■ **PAGE EXCERPT**:
= = =

In addition to the example I linked, more recently on the 10th of September 2014, I achieved this again with confronting platitudes about my deceased abusive mother. Her voice seemed to come into my head from outside me, bypassing my ears, and echoing, “I sacrificed everything for you” “I’m not perfect” “I did the best that I knew how to do” and I wrote that down, as well as my direct responses to each of them, saying exactly why they were wrong. I seemed to get responses, so I continued this sort of conversation with whatever was generating a reply. It seemed to take form, too, at the edge of my thoughts, a dark and spiky-plated Western dragon in a cave with, I intuitively sensed, a tendency to hoard kidnapped maidens and turn them into her daughters. I named this dragon Rafflesia, to keep this floral and arboreal theme with naming my imaginary characters.

But returning to the actual notions being dealt with, when I hear the same from other people, I get similarly defensive. In what I call the blacksmything mindset, however, I could get to the heart of those harmful messages and dismantle them and dissipate them.

Other times, it’s more symbolic, such as witnessing the effect of the Shadow upon what I call the Fetch, or witnessing and interacting with a shadowy separate person (probably… I just don’t know about that last one, it’s just strange. Does it count as a Shadow of something like “my self-righteousness” when I have such a thorough conscious conviction that I’m right to have developed such an elementary thing as personal sovereignty?)

= = =

■ **RAW DATA**:
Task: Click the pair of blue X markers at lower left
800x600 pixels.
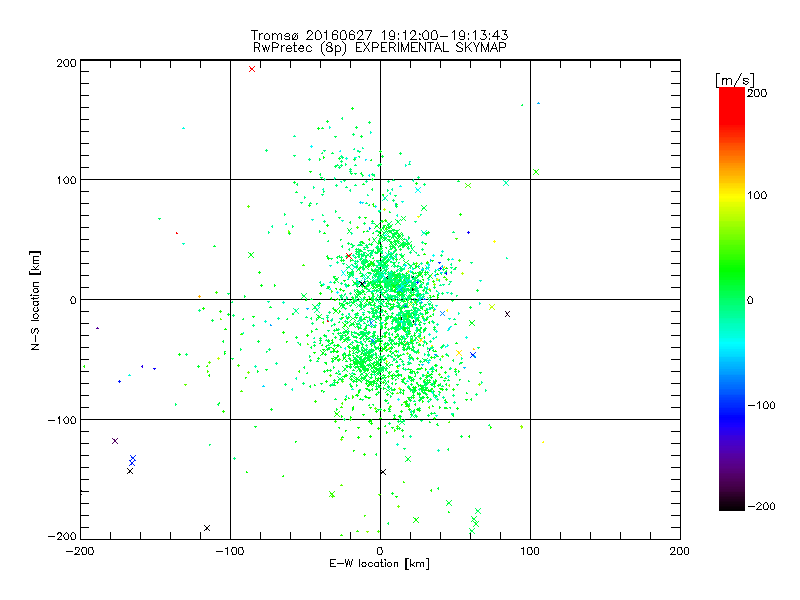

= = =

■ **TASK 1**: In the passage about confronting a deceased mother's platitudes, what name does the writer give the dragon?
■ **TASK 2**: In the passage about confronting a deceased mother's platitudes, why did the writer name the dragon Rafflesia?
■ **TASK 3**: Carry on the passage about confronting a deceased mother's platitudes, starting after its final sentence.

■ **RESPONSE AREA 1**: Rafflesia.

■ **RESPONSE AREA 2**: The writer chose the name to keep the floral and arboreal theme they use when naming their imaginary characters.

■ **RESPONSE AREA 3**:
What I describe below is the most elaborate blacksmything experience I’ve had, if that’s what it even was. It did involve mulling over events that I’d prefer to forget about for their implications, but it took place in this surreal paracosm and involved characters that didn’t fit the classical image of the Jungian Shadow. This episode of manifestation of it simply dissolved, without conveying catharsis or epiphany, without even with some hint of how to progress with the process so that I can get to that point—another characteristic I attribute to blacksmything.

The hues of the “Shadows”, if that turn of phrase is even sensible, was rather different. Captain Marigold confronted me with the religious edicts utilized by my emotionally abusive family, but blacksmything would vet what part of me still believed in the feasibility and validity of such edicts that would condemn the rest of me, and I didn’t even have a single grain of that. Captain Foxglove confronted me with how my needs have violated other people’s boundaries, and that felt more like blacksmything because I believe it was wrong even as I couldn’t have done otherwise, knowing my character and the circumstances.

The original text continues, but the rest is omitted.